Gli Ermellini sottolineavano che, con la riforma della filiazione avvenuta con la legge 219/2012, è stato sostituito il concetto di potestà genitoriale con quello di responsabilità con un conseguente cambio di interpretazione del rapporto tra genitori e figli anche in punto mantenimento. Con il compimento della maggiore età cessano i poteri di rappresentanza del genitore verso il figlio, ma permane la cura che il genitore deve prestare al figlio ben oltre il compimento dei diciotto anni e fino al raggiungimento dell’indipendenza economica.

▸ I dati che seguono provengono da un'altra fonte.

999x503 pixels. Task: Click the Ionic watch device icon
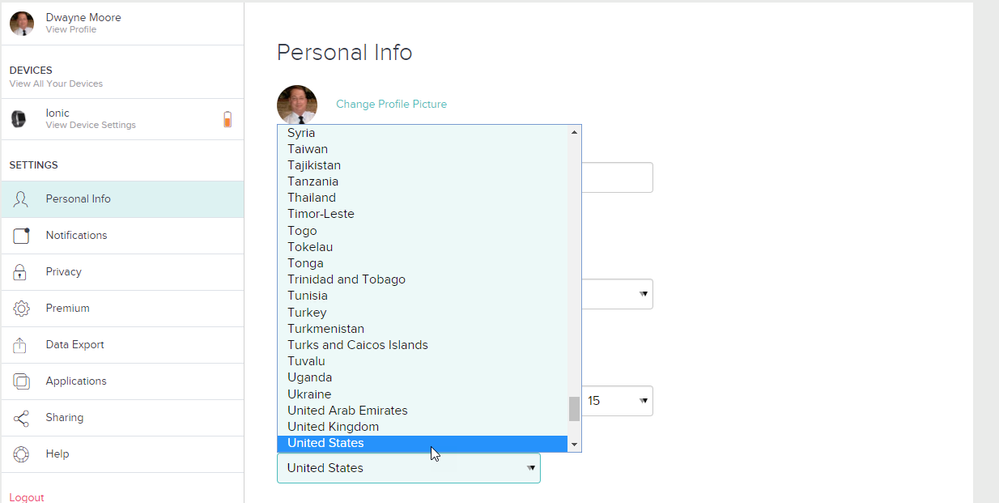click(19, 119)
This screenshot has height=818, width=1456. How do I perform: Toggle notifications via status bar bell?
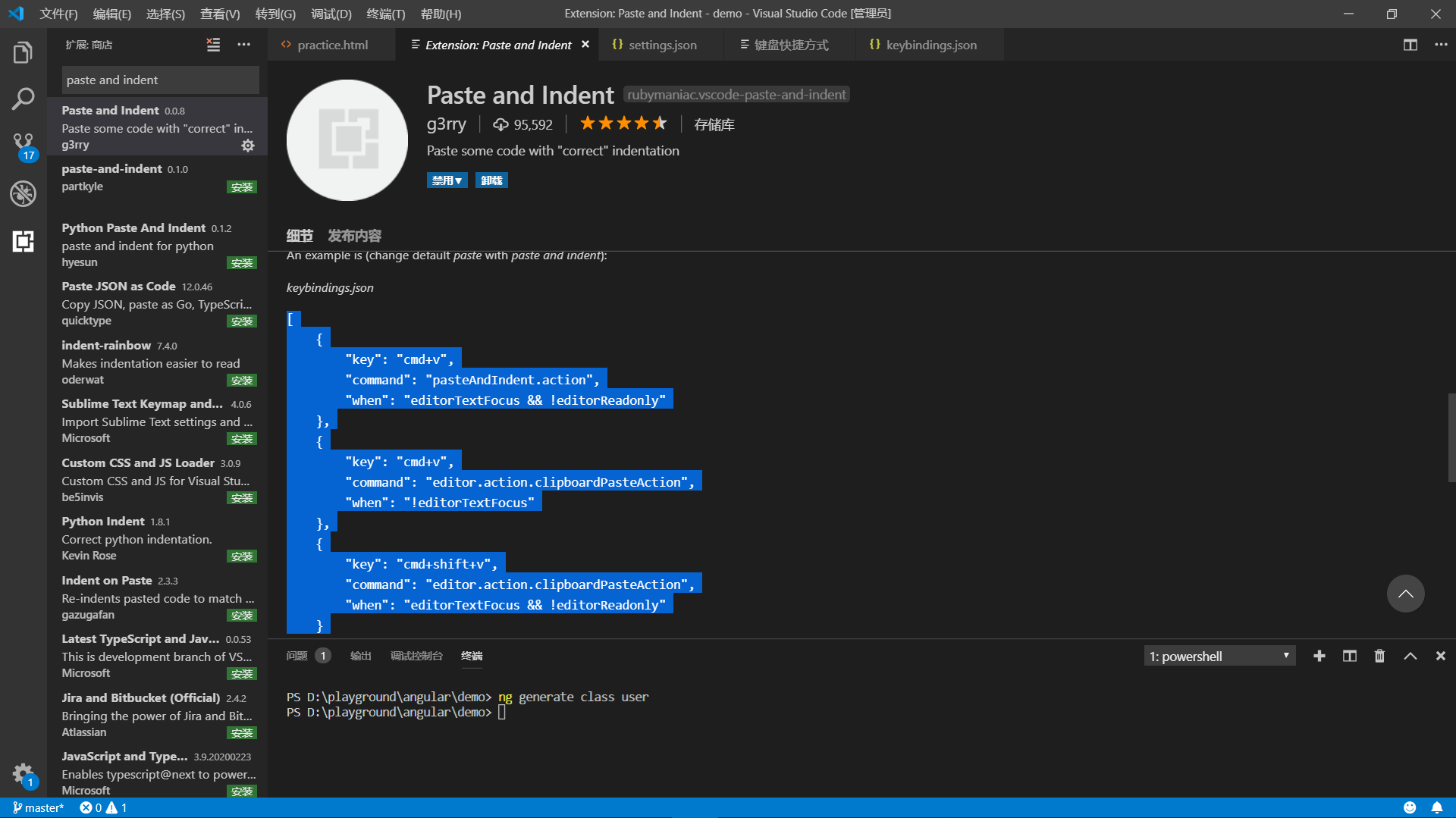(x=1437, y=807)
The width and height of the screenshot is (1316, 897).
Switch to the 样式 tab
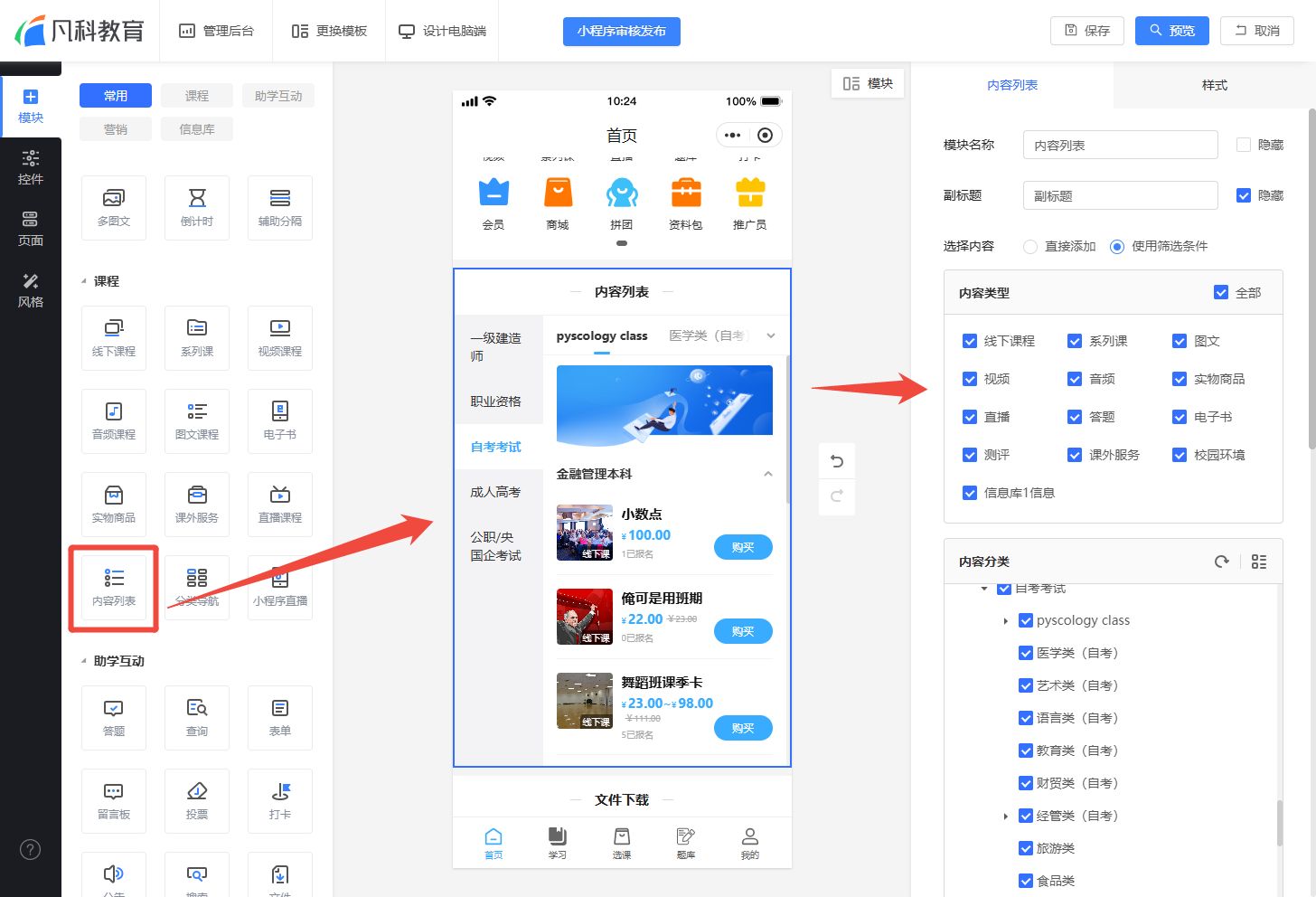(1214, 85)
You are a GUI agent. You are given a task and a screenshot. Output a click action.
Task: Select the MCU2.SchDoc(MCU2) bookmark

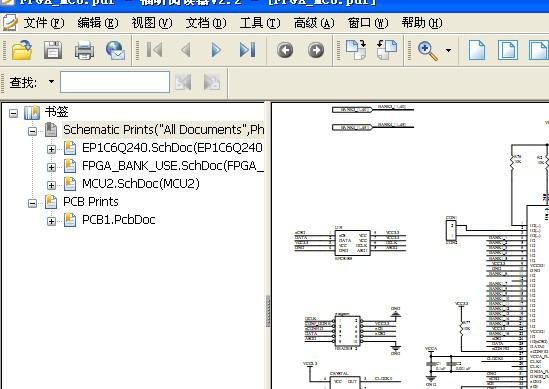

In questo contesto si innesta poi l’art. 337 septies c.c. il quale, secondo la Cassazione, non costituisce la fonte dell’obbligo dei genitori, ma semplicemente, in caso di separazione della coppia, specifica con quali modalità sia da attuare il dovere di mantenimento nei confronti dei figli maggiorenni: mediante il pagamento di un assegno periodico da versarsi direttamente al figlio secondo quanto disposto dal giudice.
Tuttavia, la Corte di Cassazione ribadiva che, contrapposto al diritto del figlio di essere mantenuto, vi è il di lui dovere di emancipazione nel rispetto del principio di autoresponsabilità finalizzato ad evitare un abuso del diritto.
Per tali motivi, la Corte di Cassazione, in molteplici pronunce, ha affermato che “il ruolo di supporto dei genitori, pur diversamente modulandosi al conseguimento della maggiore età, termina solo nel momento in cui il figlio si inserisce (o avrebbe dovuto farlo secondo i paramenti di una diligente condotta) in modo indipendente ed autonomo nella società e comunque non può protarsi oltre ragionevoli limiti di tempo e di misura, al di là dei quali si risolverebbe in forme di parassitismo, in spregio al dovere di solidarietà di cui è richiesto l’adempimento a tutti i consociati (art. 2 Cost.), a maggior ragione all’interno della formazione sociale famiglia”.
Un altro aspetto importante, chiarito dagli Ermellini in questa ordinanza riguardava la ripartizione dell’onere probatorio: se è il genitore a chiedere la revoca dell’obbligo di mantenere il figlio, deve provare che il figlio è divenuto indipendente o che non lo è per sua negligenza; se, invece, è il figlio ad avanzare la richiesta di mantenimento, allora sarà il ragazzo o la ragazza a dover provare di non essere in grado di mantenersi da solo nonostante l’impegno profuso nello studio o nella ricerca di un lavoro consono.
Chiarito quanto sopra, la Corte di Cassazione criticava l’operato della Corte di Appello di Catania che non ha correttamente valutato le circostanze concrete alla luce dei principi che regolano la materia.
I giudici di secondo grado, infatti, non avevano debitamente considerato il fatto che il giudizio era iniziato quando la figlia era ancora minorenne e anche che il padre stesso, in un primo momento, aveva chiesto che le venisse riconosciuto un assegno.
Inoltre, la Corte catanese si era limitata ad affermare che la figlia era “ormai autonoma”, senza individuare il momento in cui lo era divenuta, e che aveva abbandonato gli studi, senza valutare la sua capacità lavorativa in funzione alla di lei formazione professionale e alle concrete possibilità offerte dal mercato del lavoro del luogo di residenza.
Per tali ragioni, la Corte di Cassazione cassava la decisione con rinvio alla Corte di Appello di Catania, in diversa composizione, per un nuovo esame della questione da effettuarsi alla luce dei principi sanciti nella pronuncia di legittimità.